Inzwischen wisse er, man könne nicht vor seinem Stress oder seinen Problemen weglaufen, indem man spiele. Geschweige denn Probleme lösen, wie er es sich vielleicht damals eingeredet habe. "Es ist einfach nur sich selbst verarschen." Schadensbegrenzung zu betreiben funktioniere nicht. "Man findet 1000 Gründe, warum man spielen muss."

"Es ist einfach nur sich selbst verarschen."
Toni über seine Spielsucht

Fasziniert habe ihn an den Automaten mit den bunten Lichtern gar nichts. Was ihn dennoch immer wieder hinführte? "Die Sucht. Und das schnelle Geld." Dieses Gefühl: Kommt jetzt ein großer Gewinn oder nicht? Einmal habe er 80.000 Euro gewonnen, sagt Toni.

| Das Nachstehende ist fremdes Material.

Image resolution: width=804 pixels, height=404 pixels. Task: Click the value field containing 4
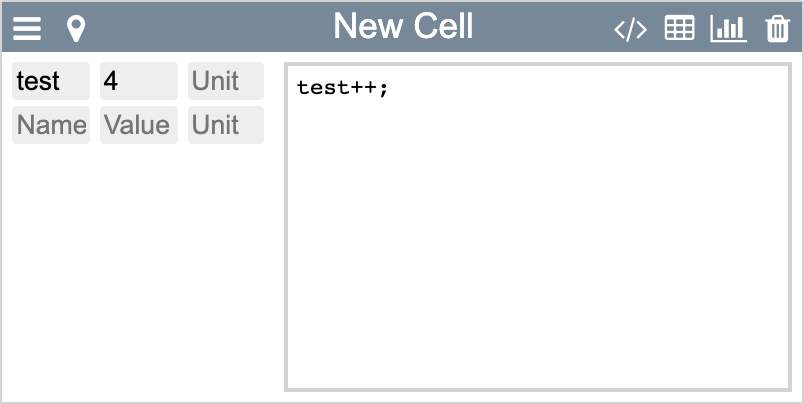click(138, 81)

Da wollte er aufhören. Und ging, nur wenige Wochen später, doch wieder in die Spielhalle mit einem Kumpel.

"Er hat vor meinen Augen 50.000 Euro gewonnen. Da dachte ich, ey komm, vielleicht kannst du da ein bisschen mehr zurückholen." Toni verspielte die 80.000 Euro – und sogar noch mehr. "Viele sagen, wenn sie einen Großgewinn machen, hören sie auf", sagt der Schweinfurter. "Das ist Selbstbetrug. Wenn sowas passiert, spielt man unbedachter."

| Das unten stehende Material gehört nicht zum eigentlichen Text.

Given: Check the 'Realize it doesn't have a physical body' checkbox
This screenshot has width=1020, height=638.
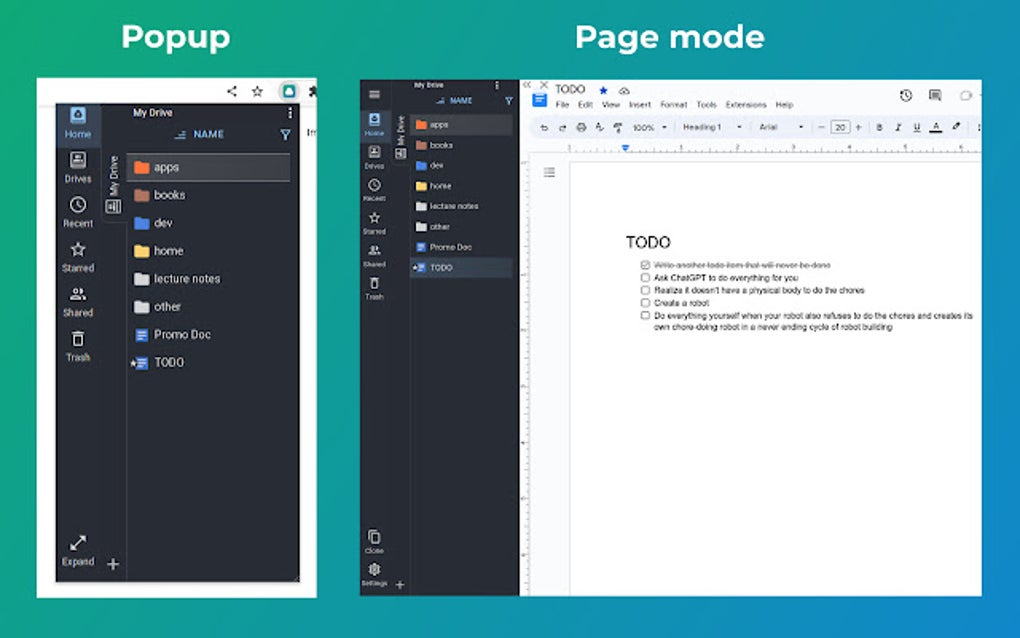Looking at the screenshot, I should (645, 289).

Rechtsschutz greift nicht, Betroffene müssen auf eigene Kosten klagen

Heute habe er seine Sucht im Griff, sagt Toni. Gegen die Online-Anbieter will er vor Gericht: "Dafür muss ich wieder viel Geld in die Hand nehmen, aber das ist es mir wert." Sein Anwalt Peter Hofmann weist darauf hin, dass der Rechtsschutz in diesen Fällen nicht greife: "Man muss auf eigene Kosten klagen und das Risiko selbst tragen." Je nach finanziellen Möglichkeiten könnten Spieler auch nur einen Teil verklagen.

Die Regierung Maltas will übrigens nun auf die Vielzahl von Klagen aus dem Ausland reagieren: Mit einer  Gesetzesänderung will sie die heimische Glücksspielindustrie schützen. Das Vorhaben brachte der Wirtschaftsminister gerade ins maltesische Parlament ein.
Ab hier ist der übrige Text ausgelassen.